La última saga de “Hotel Transilvania” tiene al monstruo como monigote de sí mismo, comedia ya no se puede hacer porque la perfecta y definitiva fue escrita y dirigida por Mel Brooks hace 41 años (“El joven Frankenstein”), hay miles de engendros impresentables como “Jesse James contra la hija de Frankenstein” (1966) - la cual fue vista por quien escribe en “Sábados de Súper Acción -, y hasta Ken Russell, con su “Gothic” (1986), se dio el gusto de adaptar al cine la noche en la cual Mary Shelley concibió su novela. Como se ve, la cantidad y calidad ha sido variada, aunque aquí hay una nueva opción: Contarla de nuevo, pero desde el punto de vista de Igor, el eventual ayudante de Victor Frankenstein, que por cierto ha sido otro invento del cine desde el clásico de Whale en 1931, porque éste personaje nunca existió en el texto original.
“Victor Frankenstein” abre con una imponente toma de un castillo en Escocia y la voz en off de Igor (Daniel Radcliffe) que dice: “ya conocen esta historia”. Esta primera señal de autoconciencia actúa como factor empático con el espectador pues automáticamente abre la mente a las concesiones para poder asimilar un relato que, al pretender ser contado desde la mirada del jorobado (la resolución de este problema físico es gratamente graciosa), debe construir primordialmente lo que la autora jamás puso en papel para luego acomodarse a lo que conocemos todos.
El guión de Max Landis se instala entonces como una revisión, una visita turística al clásico en cuyo recorrido hay atracciones diversas. Deslumbra la dirección de arte de Grant Armstrong, garantizada por una estupenda fotografía de Fabian Wagner que conjuga casi teatralmente los matices cálidos y fríos en los diferentes escenarios.
Más allá de esta buena combinación entre estética y pulso narrativo, hay dos factores que sobresalen en esta producción y que hacen de ella algo mejor de que realmente es.
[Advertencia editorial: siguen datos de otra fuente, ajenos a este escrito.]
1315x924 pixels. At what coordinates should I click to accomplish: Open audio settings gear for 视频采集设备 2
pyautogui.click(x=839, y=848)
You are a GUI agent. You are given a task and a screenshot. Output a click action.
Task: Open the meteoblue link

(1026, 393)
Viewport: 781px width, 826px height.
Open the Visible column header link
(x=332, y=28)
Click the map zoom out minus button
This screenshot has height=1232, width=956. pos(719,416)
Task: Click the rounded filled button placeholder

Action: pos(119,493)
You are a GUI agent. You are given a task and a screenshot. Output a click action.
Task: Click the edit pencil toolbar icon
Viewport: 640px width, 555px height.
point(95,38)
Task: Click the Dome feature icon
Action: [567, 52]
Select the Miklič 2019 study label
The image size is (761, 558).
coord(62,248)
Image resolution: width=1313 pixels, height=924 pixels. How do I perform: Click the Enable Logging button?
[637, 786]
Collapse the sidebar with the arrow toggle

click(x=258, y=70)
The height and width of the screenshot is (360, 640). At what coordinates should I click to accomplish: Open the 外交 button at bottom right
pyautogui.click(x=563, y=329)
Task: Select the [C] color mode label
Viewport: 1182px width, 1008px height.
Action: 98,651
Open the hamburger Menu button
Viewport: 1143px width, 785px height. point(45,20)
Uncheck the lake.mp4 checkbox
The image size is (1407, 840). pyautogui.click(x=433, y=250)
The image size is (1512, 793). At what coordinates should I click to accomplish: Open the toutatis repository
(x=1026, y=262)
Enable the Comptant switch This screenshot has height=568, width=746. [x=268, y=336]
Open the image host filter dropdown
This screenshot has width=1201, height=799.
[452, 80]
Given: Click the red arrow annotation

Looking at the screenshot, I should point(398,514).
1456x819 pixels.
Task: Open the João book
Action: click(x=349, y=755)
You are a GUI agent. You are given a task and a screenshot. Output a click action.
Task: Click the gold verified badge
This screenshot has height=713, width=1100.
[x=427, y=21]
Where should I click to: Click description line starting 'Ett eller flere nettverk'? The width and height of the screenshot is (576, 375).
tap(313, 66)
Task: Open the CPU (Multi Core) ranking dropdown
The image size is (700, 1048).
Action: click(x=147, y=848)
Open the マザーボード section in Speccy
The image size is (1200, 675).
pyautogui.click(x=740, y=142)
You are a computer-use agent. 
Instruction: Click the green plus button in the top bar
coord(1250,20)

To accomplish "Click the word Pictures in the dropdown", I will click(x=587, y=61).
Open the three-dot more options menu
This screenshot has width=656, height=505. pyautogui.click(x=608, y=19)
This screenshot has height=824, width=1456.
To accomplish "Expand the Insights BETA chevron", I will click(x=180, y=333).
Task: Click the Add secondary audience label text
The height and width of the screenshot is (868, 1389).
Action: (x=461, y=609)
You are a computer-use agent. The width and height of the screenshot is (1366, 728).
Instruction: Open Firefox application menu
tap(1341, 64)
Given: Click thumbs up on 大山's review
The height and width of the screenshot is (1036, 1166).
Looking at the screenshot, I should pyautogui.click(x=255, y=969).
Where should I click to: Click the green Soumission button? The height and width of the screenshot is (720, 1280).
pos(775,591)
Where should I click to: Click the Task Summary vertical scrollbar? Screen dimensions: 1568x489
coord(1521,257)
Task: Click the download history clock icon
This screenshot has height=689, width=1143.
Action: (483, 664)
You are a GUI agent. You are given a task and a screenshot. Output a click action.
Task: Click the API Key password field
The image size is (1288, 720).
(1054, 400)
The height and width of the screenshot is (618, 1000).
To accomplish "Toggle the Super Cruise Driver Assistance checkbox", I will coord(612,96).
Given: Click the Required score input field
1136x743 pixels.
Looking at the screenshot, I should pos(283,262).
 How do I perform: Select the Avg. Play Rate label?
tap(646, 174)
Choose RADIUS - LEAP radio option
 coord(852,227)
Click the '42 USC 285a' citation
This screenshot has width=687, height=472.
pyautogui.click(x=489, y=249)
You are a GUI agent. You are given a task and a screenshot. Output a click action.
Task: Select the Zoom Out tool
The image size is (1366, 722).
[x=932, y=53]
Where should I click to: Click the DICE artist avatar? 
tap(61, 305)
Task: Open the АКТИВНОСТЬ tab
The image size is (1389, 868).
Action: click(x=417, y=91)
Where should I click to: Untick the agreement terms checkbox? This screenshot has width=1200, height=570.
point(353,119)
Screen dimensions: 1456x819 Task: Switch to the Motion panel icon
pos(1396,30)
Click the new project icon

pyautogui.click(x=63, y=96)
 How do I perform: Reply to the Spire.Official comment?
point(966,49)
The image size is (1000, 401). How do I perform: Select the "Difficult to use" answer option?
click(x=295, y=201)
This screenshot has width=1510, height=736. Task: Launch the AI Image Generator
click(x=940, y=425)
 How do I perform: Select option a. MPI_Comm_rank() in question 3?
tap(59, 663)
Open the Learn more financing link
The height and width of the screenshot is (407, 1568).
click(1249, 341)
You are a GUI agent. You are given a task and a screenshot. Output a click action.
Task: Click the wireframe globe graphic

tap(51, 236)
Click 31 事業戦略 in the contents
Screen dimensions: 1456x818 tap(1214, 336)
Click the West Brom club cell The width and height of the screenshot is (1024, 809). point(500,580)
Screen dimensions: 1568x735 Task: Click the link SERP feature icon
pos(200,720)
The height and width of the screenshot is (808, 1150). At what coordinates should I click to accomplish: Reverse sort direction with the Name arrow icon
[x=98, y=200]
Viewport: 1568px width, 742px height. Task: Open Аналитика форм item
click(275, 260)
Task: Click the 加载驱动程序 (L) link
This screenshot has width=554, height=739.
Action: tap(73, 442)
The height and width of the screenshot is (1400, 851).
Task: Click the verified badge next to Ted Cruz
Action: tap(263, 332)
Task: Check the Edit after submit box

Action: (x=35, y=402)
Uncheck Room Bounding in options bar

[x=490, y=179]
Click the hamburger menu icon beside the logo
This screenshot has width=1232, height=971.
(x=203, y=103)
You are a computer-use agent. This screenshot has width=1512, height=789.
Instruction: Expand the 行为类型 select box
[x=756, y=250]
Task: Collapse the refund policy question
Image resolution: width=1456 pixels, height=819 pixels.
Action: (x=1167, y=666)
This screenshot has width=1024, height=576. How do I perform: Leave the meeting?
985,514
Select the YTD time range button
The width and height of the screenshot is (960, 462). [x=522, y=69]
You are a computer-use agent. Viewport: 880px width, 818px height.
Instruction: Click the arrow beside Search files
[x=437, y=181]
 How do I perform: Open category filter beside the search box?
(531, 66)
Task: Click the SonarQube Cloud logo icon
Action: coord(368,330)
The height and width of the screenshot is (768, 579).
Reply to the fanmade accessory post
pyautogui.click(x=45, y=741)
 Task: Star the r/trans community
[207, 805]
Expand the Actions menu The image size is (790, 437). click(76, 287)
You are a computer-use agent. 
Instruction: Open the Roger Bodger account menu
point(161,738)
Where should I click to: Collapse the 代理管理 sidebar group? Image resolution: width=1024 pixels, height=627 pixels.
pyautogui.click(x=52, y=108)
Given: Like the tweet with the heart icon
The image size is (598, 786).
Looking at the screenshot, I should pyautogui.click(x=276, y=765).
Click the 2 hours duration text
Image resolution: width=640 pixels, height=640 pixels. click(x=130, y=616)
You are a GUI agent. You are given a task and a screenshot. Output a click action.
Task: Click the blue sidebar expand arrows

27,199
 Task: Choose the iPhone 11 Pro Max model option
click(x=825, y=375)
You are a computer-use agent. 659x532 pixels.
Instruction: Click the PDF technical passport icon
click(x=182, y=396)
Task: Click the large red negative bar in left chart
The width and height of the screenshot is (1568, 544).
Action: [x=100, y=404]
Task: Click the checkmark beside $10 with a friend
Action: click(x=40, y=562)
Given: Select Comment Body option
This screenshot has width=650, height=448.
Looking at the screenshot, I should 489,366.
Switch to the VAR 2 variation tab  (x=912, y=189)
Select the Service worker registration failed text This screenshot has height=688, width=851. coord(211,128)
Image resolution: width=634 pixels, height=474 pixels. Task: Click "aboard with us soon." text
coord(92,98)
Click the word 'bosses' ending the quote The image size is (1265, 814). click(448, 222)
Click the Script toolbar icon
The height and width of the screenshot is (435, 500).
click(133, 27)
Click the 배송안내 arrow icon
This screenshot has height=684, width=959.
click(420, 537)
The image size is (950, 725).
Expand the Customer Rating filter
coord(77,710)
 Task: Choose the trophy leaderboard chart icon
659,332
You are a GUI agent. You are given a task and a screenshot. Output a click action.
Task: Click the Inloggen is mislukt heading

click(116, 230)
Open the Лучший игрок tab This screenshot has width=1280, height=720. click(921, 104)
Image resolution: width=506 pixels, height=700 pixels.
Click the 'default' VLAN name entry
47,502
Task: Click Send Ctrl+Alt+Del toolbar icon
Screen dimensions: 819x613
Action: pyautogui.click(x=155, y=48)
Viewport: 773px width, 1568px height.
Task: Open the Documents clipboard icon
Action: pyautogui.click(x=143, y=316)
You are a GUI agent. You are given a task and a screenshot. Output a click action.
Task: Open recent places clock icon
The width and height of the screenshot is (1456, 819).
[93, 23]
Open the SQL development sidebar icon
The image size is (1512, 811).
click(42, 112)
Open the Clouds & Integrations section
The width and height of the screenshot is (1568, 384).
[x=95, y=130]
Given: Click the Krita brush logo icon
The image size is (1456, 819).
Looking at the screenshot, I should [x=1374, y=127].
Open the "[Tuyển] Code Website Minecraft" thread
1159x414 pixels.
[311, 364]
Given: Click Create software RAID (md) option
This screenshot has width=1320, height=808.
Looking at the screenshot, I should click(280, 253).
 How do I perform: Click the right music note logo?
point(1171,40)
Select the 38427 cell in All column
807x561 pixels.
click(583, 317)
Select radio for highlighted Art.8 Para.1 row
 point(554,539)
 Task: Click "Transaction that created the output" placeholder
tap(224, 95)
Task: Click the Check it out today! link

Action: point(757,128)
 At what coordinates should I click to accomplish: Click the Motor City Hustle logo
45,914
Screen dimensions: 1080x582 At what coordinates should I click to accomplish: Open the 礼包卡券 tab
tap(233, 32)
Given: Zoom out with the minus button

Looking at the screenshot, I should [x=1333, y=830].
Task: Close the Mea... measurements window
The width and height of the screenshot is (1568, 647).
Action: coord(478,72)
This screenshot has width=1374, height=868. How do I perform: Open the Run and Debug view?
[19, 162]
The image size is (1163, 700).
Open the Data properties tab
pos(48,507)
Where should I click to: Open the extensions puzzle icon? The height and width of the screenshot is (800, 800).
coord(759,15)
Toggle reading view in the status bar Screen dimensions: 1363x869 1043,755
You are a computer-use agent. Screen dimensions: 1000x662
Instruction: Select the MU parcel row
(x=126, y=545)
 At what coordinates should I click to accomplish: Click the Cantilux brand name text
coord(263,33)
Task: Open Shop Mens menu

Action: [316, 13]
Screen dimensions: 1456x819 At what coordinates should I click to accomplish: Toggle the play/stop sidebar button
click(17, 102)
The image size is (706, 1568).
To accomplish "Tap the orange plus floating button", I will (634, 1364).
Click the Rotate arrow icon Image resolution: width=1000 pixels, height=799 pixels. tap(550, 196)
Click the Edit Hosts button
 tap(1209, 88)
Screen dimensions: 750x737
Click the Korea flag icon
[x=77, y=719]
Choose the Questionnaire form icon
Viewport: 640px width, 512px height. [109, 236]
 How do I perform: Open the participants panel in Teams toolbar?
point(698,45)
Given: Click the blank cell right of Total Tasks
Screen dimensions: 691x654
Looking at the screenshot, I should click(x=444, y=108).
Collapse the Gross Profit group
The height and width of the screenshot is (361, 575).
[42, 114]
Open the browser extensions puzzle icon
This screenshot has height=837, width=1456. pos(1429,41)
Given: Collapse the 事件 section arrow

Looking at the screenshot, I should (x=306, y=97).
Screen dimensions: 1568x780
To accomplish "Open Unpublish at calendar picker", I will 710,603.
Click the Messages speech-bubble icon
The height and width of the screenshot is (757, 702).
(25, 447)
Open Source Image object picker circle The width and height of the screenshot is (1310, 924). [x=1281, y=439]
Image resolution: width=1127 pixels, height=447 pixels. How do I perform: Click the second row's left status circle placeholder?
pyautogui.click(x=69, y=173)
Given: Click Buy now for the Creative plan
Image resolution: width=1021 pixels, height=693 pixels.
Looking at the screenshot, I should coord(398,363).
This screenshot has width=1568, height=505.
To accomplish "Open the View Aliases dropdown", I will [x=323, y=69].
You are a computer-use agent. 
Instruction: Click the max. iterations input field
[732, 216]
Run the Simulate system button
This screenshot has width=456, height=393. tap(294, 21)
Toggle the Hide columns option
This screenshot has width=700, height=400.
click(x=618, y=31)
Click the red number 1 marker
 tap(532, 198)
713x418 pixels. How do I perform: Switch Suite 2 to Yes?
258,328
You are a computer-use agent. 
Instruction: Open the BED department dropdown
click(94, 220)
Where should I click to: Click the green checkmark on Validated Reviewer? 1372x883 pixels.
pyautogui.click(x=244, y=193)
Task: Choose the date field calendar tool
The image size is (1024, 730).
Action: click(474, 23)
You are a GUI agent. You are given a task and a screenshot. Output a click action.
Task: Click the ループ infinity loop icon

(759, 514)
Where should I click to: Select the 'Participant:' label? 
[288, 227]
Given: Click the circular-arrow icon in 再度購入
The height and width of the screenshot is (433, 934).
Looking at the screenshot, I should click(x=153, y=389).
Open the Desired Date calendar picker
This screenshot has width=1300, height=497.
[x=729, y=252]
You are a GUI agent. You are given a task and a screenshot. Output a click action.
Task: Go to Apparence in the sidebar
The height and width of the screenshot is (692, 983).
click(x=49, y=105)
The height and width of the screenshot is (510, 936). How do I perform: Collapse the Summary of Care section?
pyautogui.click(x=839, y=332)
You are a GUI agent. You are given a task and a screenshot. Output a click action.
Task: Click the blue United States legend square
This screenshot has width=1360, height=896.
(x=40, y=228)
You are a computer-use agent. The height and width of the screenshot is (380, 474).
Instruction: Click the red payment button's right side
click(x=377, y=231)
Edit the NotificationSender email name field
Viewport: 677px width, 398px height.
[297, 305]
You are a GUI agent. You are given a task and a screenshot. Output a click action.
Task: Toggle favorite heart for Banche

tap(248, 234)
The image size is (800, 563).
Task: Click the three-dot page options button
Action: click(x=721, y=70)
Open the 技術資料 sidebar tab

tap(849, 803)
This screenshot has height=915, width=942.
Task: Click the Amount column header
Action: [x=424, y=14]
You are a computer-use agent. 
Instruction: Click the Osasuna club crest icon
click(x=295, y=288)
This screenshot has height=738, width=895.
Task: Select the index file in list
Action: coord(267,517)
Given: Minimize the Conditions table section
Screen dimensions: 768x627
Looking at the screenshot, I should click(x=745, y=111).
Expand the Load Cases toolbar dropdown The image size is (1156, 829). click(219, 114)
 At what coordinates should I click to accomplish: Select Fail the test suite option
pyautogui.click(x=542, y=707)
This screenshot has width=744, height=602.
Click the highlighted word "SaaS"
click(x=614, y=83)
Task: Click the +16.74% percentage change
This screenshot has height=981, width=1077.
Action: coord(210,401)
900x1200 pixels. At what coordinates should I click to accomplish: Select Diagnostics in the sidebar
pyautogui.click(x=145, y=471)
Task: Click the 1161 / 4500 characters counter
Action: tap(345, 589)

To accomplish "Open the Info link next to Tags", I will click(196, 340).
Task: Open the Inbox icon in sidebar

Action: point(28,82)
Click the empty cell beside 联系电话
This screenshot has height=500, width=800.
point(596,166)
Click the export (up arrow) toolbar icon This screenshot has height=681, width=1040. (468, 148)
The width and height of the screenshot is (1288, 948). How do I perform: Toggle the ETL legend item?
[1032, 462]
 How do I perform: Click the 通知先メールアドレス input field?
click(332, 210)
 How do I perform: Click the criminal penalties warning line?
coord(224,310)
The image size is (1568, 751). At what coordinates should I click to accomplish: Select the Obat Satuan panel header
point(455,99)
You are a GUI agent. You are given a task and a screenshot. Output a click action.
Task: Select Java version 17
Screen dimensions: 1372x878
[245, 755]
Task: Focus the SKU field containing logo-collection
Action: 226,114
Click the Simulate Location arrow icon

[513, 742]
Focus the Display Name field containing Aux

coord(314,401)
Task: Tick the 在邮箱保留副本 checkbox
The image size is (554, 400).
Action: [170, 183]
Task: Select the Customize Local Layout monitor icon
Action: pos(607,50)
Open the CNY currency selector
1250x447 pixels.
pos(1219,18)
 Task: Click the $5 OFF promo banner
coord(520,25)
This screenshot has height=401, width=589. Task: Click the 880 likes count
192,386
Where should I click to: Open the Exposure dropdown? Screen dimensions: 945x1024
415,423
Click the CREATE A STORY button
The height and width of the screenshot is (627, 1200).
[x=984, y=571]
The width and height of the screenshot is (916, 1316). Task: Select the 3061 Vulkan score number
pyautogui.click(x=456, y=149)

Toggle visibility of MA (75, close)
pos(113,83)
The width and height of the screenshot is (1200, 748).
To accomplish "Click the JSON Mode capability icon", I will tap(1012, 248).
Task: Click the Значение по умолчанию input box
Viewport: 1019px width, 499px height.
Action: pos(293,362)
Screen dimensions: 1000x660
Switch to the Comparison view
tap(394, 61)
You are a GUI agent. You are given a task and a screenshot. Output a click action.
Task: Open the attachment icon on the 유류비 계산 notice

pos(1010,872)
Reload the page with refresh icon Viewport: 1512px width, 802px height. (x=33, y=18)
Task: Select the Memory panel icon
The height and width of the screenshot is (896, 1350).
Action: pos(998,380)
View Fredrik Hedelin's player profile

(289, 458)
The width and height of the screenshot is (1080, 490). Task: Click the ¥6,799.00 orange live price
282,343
El primero es la dirección de actores y el trabajo de cada uno, en especial el de James McAvoy en el papel del Doctor que juega a ser Dios (o Prometeo, según bien se cita en un pasaje), y el de Andrew Scott que convierte a su Inspector Turpin en una suerte de olla a presión a punto de estallar.
En cuanto a Daniel Radcliffe, sin desentonar, está un par de escalones abajo… intenta crear algo a partir de una criatura grotesca (beneficiada por el maquillaje) y luego empezar de cero cuando se transforma en Igor, llega a algún punto interesante, pero todavía no puede salirse de los recursos usados en las tres últimas de Harry Potter. El segundo factor es la dirección. Así como en aquella pequeña joyita llamada “7, el número equivocado” (2006) Paul McGuigan logra otorgar una razón de ser y accionar (en este caso a Victor) a partir de dos personajes que lo padecen y terminan siendo las dos caras de la misma moneda. Igor y el monstruo son consecuencia de una mente genial y sus logros alimentan su ego.
A uno le cambió un destino de sufrimiento en el circo por una vida próspera y fructífera, al otro directamente lo creó y le dio vida. La construcción de la siquis es sin duda el plato fuerte.
“Victor Frankenstein” es, en definitiva, un buen logro técnico con momentos de muy buena factura, toques de humor justos y actuaciones sólidas. La historia podrá quedar algo rezagada, pero al menos no abre posibilidad de secuelas. Ya es bastante.